From the records below, transcribe only the lines running from the one with "Click the Creative Commons CC icon" through the one with "Screen dimensions: 1980x1112". Keep both of those end lines.

--- INFORMATION SHOWN ---

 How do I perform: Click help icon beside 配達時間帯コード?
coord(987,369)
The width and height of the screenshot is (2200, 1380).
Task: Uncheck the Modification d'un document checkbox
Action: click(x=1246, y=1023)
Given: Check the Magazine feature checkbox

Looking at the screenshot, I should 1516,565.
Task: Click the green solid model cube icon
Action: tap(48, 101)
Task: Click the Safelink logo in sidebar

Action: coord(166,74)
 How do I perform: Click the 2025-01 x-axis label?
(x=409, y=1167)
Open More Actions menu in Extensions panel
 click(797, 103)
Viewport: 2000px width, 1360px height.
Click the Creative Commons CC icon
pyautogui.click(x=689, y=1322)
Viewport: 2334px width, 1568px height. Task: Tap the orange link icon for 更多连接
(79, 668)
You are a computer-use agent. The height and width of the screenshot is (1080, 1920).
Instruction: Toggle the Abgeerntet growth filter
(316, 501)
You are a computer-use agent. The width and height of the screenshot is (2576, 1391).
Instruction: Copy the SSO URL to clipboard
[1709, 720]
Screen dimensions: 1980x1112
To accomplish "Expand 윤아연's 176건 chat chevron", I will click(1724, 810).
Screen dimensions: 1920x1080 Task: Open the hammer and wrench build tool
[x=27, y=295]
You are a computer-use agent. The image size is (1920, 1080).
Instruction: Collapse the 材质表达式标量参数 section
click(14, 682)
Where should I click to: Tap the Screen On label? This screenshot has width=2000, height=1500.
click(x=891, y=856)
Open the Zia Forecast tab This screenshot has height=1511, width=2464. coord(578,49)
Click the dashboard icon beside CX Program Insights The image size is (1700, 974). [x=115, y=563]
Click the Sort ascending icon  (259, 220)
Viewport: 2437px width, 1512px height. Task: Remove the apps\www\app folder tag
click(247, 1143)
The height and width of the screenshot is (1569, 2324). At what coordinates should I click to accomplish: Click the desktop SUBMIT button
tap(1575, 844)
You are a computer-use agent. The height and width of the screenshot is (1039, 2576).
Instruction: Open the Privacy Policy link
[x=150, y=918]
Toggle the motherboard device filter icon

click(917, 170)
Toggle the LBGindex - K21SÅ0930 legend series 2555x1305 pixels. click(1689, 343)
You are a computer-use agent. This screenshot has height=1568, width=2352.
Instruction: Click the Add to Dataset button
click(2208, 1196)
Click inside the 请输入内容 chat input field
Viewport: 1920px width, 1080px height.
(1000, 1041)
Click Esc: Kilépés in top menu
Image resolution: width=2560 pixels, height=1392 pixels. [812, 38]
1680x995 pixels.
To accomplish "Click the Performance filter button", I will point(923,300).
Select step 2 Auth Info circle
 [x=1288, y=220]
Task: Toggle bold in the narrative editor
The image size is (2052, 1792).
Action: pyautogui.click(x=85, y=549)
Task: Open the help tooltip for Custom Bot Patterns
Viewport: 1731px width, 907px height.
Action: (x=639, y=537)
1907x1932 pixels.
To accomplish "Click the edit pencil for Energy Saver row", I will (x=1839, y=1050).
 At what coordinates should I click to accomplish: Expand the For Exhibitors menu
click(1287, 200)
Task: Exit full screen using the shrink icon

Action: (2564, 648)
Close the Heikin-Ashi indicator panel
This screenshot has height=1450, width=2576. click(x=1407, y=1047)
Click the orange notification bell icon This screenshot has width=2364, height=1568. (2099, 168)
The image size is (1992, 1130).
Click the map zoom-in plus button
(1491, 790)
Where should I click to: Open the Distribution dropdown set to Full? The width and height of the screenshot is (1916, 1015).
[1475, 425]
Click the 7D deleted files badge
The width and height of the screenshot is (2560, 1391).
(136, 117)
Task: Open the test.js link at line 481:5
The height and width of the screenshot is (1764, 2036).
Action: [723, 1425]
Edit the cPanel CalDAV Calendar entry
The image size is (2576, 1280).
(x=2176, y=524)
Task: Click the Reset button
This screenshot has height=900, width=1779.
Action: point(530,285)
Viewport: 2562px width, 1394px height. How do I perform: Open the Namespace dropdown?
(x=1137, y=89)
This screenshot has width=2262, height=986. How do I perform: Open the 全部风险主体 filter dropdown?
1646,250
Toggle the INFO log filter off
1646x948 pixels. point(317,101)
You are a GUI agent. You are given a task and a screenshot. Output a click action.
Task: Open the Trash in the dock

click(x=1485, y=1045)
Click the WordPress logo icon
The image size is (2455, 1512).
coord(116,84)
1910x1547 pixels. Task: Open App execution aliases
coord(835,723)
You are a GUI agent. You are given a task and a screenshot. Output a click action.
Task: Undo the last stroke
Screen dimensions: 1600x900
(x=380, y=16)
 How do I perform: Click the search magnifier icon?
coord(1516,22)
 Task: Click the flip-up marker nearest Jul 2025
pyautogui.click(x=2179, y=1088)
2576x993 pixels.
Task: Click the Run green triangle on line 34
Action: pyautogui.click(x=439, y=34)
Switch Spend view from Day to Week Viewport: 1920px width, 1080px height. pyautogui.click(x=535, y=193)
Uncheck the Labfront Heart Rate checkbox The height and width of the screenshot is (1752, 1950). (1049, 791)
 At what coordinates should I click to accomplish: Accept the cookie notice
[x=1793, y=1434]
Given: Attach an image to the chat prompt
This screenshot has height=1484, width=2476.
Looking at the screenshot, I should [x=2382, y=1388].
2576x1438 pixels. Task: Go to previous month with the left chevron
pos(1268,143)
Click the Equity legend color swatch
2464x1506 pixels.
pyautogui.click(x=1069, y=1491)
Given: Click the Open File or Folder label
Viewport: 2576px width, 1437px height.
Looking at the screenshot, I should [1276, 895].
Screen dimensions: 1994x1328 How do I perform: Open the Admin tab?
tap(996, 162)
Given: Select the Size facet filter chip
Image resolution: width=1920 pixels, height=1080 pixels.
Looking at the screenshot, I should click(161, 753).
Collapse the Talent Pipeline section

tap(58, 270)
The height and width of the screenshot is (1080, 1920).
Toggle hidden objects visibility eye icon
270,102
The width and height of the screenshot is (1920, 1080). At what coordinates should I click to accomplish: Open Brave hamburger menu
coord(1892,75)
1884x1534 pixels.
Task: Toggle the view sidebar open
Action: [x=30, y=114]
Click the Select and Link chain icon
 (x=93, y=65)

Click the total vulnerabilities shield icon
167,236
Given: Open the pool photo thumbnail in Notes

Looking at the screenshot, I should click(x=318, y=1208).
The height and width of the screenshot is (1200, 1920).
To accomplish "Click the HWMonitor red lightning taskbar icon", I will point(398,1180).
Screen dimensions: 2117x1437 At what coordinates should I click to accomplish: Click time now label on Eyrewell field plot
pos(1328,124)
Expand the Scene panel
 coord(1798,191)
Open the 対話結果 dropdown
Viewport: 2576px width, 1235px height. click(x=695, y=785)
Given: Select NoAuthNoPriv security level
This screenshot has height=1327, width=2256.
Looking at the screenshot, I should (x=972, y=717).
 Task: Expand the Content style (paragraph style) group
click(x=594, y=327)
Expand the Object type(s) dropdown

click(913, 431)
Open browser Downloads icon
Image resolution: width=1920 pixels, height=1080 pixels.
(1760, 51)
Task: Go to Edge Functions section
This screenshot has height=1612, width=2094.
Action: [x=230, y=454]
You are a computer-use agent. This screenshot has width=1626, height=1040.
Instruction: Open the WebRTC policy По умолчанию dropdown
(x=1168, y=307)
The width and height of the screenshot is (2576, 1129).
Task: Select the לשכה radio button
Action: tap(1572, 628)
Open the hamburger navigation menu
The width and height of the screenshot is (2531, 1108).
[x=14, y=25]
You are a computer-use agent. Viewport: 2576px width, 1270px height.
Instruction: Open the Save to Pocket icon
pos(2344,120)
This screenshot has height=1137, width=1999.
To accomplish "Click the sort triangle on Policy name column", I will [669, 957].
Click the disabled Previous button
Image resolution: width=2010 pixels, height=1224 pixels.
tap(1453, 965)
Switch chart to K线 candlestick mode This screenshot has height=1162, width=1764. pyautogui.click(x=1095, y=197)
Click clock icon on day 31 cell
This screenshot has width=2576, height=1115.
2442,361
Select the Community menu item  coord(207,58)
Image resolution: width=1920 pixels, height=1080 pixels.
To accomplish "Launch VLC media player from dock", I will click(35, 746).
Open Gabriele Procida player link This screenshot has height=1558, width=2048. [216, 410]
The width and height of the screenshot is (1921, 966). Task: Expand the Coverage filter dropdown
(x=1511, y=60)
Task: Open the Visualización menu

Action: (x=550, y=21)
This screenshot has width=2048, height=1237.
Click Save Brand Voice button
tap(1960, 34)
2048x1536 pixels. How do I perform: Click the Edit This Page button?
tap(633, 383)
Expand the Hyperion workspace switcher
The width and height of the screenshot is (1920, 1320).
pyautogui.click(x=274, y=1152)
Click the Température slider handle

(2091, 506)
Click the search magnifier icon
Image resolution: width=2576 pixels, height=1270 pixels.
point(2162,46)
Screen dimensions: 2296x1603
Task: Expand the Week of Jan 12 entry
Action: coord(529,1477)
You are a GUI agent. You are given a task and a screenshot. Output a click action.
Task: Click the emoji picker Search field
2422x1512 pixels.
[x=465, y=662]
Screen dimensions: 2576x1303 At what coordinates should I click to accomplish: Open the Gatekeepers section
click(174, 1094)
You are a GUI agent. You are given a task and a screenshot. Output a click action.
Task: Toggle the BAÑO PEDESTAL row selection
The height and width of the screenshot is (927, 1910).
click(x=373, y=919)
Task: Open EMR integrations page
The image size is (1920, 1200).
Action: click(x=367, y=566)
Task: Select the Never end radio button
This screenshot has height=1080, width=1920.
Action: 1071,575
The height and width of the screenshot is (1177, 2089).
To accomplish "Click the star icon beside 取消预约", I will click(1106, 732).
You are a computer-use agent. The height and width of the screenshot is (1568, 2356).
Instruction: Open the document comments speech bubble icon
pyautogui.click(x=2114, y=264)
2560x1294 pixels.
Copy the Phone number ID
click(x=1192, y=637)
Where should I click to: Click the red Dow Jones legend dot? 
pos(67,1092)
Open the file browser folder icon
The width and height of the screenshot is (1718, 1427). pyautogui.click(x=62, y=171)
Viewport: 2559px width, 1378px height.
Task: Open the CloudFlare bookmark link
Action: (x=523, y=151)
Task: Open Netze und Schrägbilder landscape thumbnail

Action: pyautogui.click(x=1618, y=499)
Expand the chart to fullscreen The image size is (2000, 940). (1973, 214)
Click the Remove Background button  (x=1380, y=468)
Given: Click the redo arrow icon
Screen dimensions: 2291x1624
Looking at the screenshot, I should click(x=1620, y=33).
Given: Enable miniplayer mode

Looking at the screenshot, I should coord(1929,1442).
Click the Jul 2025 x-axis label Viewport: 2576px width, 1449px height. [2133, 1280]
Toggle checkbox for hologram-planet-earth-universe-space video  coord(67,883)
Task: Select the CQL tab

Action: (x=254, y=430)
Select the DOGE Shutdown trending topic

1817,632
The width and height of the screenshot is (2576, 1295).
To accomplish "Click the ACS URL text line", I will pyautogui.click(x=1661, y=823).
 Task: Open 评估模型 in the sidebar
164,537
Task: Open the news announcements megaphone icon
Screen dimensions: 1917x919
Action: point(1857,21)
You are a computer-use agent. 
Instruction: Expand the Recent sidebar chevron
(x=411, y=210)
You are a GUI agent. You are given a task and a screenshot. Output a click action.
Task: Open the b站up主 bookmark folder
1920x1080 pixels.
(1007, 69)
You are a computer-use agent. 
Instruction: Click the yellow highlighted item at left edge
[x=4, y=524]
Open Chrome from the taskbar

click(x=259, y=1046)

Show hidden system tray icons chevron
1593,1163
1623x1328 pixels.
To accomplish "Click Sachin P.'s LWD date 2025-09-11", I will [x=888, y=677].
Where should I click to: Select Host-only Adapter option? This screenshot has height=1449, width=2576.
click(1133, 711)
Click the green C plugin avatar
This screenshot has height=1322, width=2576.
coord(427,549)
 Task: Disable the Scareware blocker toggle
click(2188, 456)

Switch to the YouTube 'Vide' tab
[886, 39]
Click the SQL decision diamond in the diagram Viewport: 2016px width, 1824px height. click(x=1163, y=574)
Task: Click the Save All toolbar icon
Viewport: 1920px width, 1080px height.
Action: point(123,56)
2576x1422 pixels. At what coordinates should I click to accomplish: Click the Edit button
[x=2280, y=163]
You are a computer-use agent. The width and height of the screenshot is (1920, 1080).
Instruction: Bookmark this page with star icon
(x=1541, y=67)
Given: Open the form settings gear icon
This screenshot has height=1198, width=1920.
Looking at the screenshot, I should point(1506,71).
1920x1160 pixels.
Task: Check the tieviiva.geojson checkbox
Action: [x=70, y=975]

---

§ **RESULT**
Click the Creative Commons CC icon
pyautogui.click(x=689, y=1322)
Viewport: 2334px width, 1568px height. Task: Tap the orange link icon for 更多连接
(79, 668)
You are a computer-use agent. The height and width of the screenshot is (1080, 1920).
Instruction: Toggle the Abgeerntet growth filter
(316, 501)
You are a computer-use agent. The width and height of the screenshot is (2576, 1391).
Instruction: Copy the SSO URL to clipboard
[1709, 720]
Screen dimensions: 1980x1112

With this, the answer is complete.